16 de setembro de 2009

Estilos e comportamentos

Nem seria necessário escrever: "vai ter volta, Adebayor!"

Futebol é coisa séria. A frase, óbvia para quem aprecia o esporte, é válida para campos profissionais, semi-profissionais e amadores. Entretanto, o comportamento de pessoas ligadas à modalidade nem sempre vai ao encontro da afirmação. Por exemplo, pensemos na conduta de alguns torcedores brasileiros na partida contra o Chile, realizada em Salvador.

Quando, com um jogador a menos, o Brasil sofreu o empate, o público passou a incentivar os estrangeiros com o grito de "olé" a cada toque de bola. Após os dois gols que decidiram o jogo, porém, os adeptos puseram-se a proclamar: "Adeus, Chile!". Ora, o que significa isso?

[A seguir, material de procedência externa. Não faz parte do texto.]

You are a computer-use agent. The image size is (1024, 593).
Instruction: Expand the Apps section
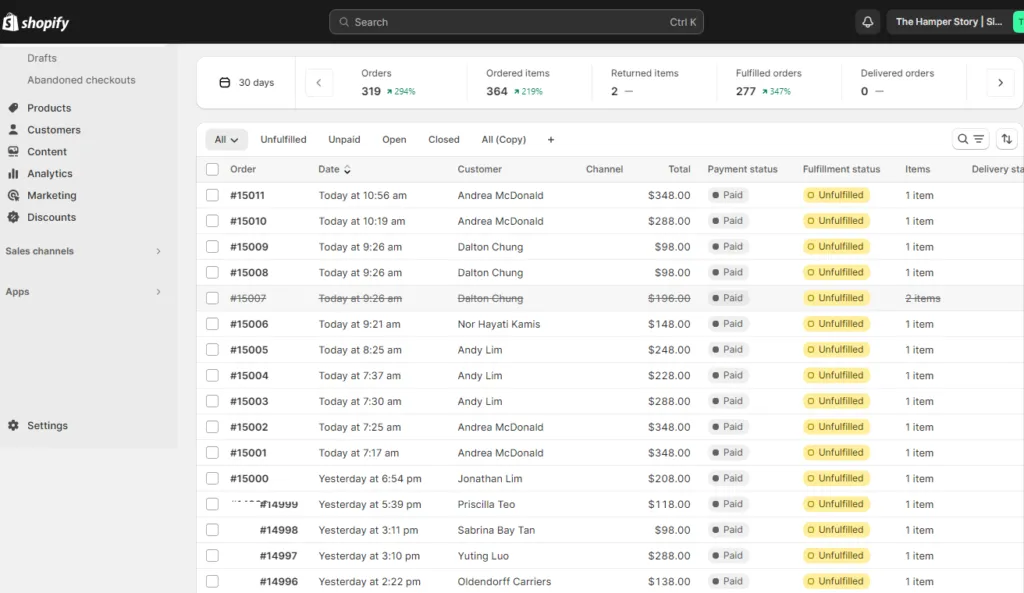click(83, 291)
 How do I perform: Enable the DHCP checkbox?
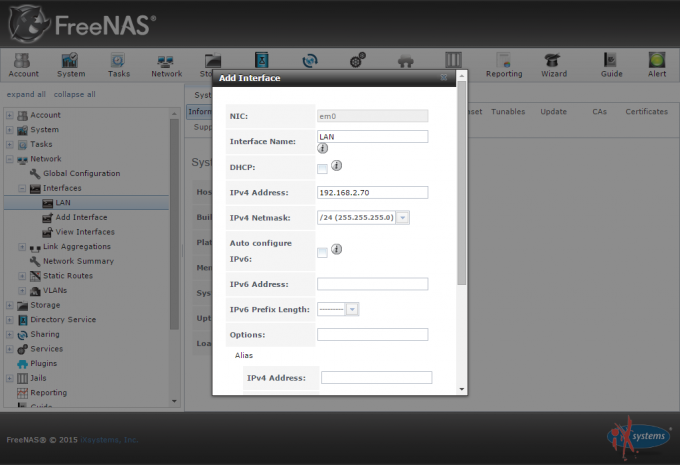[x=322, y=167]
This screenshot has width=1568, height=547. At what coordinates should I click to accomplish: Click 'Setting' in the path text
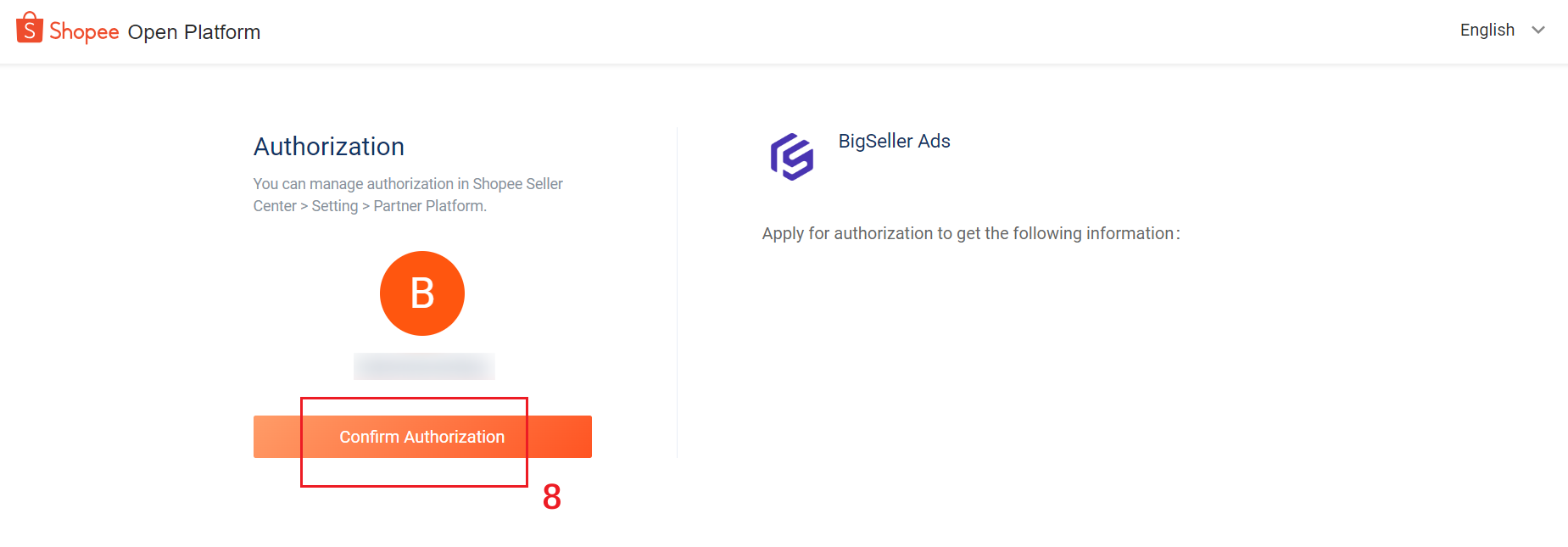click(x=335, y=206)
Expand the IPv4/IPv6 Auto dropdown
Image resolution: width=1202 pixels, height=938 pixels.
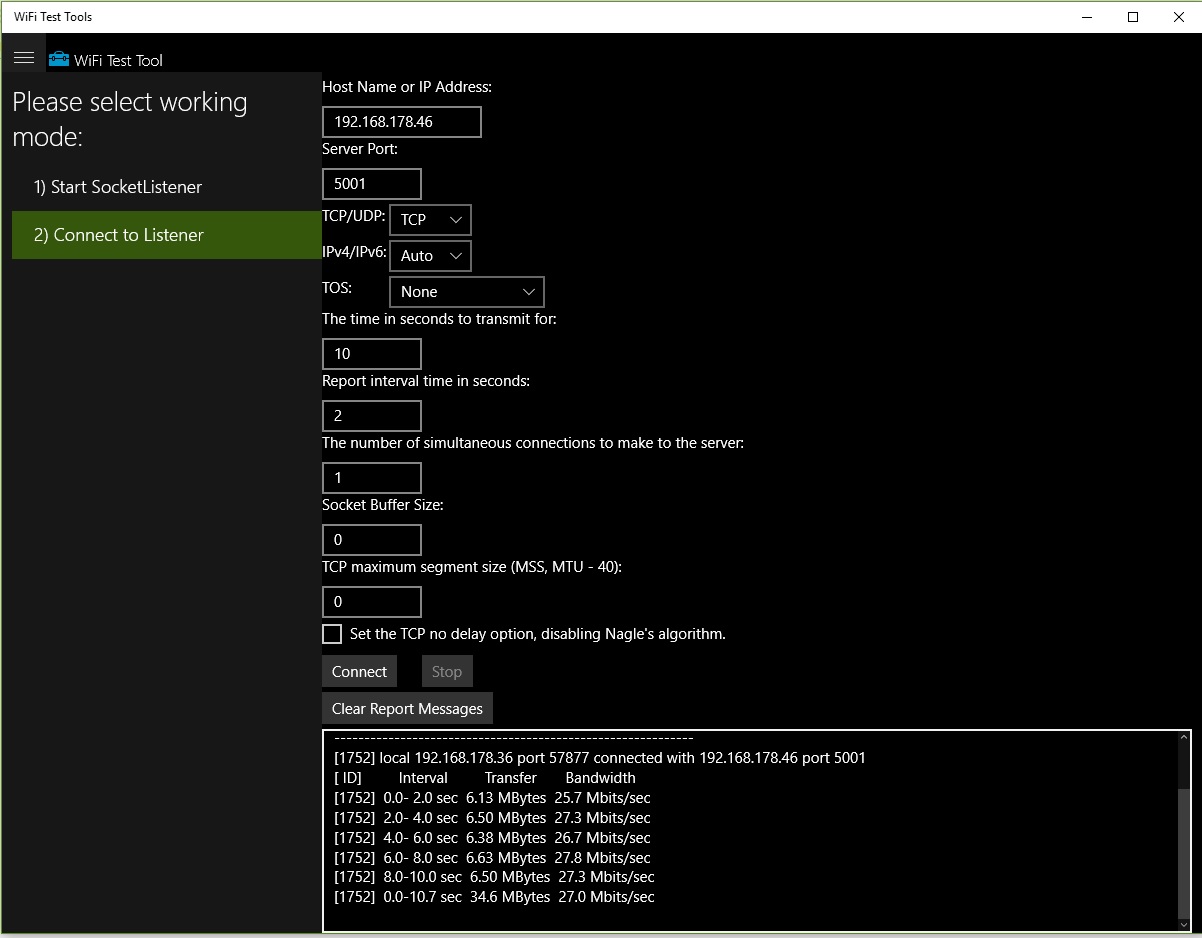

Os chilenos não foram eliminados de nada, tampouco devem ficar fora da Copa. No máximo, pegariam o voo para Santiago. Ou seja, às vezes somos imediatistas e estamos por fora.

Esse tipo de comportamento alheio ao que está acontecendo no futebol acaba por influenciar as atitudes dos jogadores. Por aqui, muitos deles cavam faltas, ludibriam as arbitragens (que são cúmplices no processo) e agem de forma violenta sem que nada aconteça. Contudo, na Inglaterra a banda toca de forma diferente. Na Premier League (ou mesmo em outros campeonatos), cada movimento é analisado por torcedores e críticos com um nível ferrenho de fiscalização.

Os atentos olhares exigem pelo menos três características dos atletas: honestidade, não-violência e fair play - quase o mesmo que "jogo limpo". Eles não procuram por um Mahatma Gandhi, mas apenas por um jogo mais agradável. Por isso, adeptos e jornalistas chegam a exagerar nas reações a cada lance.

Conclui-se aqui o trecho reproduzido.